I am too busy doing, nowadays, to give very much thought to being. Mr. Aladdin was teasing me one day about what he calls my “cast-off careers.”

“What makes you aim at any mark in particular, Rebecca?” he asked, looking at Miss Maxwell and laughing. “Women never hit what they aim at, anyway; but if they shut their eyes and shoot in the air they generally find themselves in the bull's eye.”

I think one reason that I have always dreamed of what I should be, when I grew up, was, that even before father died mother worried about the mortgage on the farm, and what would become of us if it were foreclosed.

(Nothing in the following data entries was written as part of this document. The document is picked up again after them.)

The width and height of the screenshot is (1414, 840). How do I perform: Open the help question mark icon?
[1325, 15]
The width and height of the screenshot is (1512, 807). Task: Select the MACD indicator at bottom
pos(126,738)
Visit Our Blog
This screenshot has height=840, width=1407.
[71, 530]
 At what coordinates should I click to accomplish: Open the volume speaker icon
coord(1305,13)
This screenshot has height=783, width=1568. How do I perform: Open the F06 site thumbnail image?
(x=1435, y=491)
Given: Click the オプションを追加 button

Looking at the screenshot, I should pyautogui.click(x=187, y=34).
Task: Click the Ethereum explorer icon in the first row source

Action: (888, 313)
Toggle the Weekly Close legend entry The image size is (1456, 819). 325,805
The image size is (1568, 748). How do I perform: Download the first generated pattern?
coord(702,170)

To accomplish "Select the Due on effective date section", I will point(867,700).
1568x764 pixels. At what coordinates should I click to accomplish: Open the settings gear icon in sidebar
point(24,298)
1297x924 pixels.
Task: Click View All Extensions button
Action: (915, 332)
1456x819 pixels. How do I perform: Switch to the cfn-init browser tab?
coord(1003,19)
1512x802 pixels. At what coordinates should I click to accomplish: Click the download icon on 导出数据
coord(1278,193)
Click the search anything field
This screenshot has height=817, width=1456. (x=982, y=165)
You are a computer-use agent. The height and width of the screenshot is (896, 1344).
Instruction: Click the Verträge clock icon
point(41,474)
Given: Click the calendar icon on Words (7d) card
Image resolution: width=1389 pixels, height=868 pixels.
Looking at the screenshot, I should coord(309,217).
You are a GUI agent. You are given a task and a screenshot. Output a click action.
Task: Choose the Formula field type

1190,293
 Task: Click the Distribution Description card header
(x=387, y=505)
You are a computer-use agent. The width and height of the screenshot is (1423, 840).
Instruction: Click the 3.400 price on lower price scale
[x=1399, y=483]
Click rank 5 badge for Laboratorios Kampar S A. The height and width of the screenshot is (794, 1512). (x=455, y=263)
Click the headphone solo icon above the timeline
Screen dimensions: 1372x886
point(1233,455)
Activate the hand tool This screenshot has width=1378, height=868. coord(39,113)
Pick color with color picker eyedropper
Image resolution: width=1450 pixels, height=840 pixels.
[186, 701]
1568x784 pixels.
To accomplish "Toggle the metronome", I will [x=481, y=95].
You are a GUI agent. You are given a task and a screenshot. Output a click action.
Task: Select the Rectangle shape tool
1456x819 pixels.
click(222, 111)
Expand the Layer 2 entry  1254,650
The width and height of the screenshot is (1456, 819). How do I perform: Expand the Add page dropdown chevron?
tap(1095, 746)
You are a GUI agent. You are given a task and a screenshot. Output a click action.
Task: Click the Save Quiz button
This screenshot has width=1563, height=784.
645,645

It was hard on children to be brought up on a mortgage that way, but oh! it was harder still on poor dear mother, who had seven of us then to think of, and still has three at home to feed and clothe out of the farm.

Aunt Jane says I am young for my age, Aunt Miranda is afraid that I will never really “grow up,” Mr. Aladdin says that I don't know the world any better than the pearl inside of the oyster. They none of them know the old, old thoughts I have, some of them going back years and years; for they are never ones that I can speak about.

I remember how we children used to admire father, he was so handsome and graceful and amusing, never cross like mother, or too busy to play with us. He never did any work at home because he had to keep his hands nice for playing the church melodeon, or the violin or piano for dances.

Mother used to say: “Hannah and Rebecca, you must hull the strawberries, your father cannot help.” “John, you must milk next year for I haven't the time and it would spoil your father's hands.”

All the other men in Temperance village wore calico, or flannel shirts, except on Sundays, but Father never wore any but white ones with starched bosoms. He was very particular about them and mother used to stitch and stitch on the pleats, and press and press the bosoms and collar and cuffs, sometimes late at night.

Then she was tired and thin and gray, with no time to sew on new dresses for herself, and no time to wear them, because she was always taking care of the babies; and father was happy and well and handsome. But we children never thought much about it until once, after father had mortgaged the farm, there was going to be a sociable in Temperance village. Mother could not go as Jenny had whooping-cough and Mark had just broken his arm, and when she was tying father's necktie, the last thing before he started, he said: “I wish, Aurelia, that you cared a little about YOUR appearance and YOUR dress; it goes a long way with a man like me.”

Mother had finished the tie, and her hands dropped suddenly. I looked at her eyes and mouth while she looked at father and in a minute I was ever so old, with a grown-up ache in my heart. It has always stayed there, although I admired my handsome father and was proud of him because he was so talented; but now that I am older and have thought about things, my love for mother is different from what it used to be. Father was always the favorite when we were little, he was so interesting, and I wonder sometimes if we don't remember interesting people longer and better than we do those who are just good and patient. If so it seems very cruel.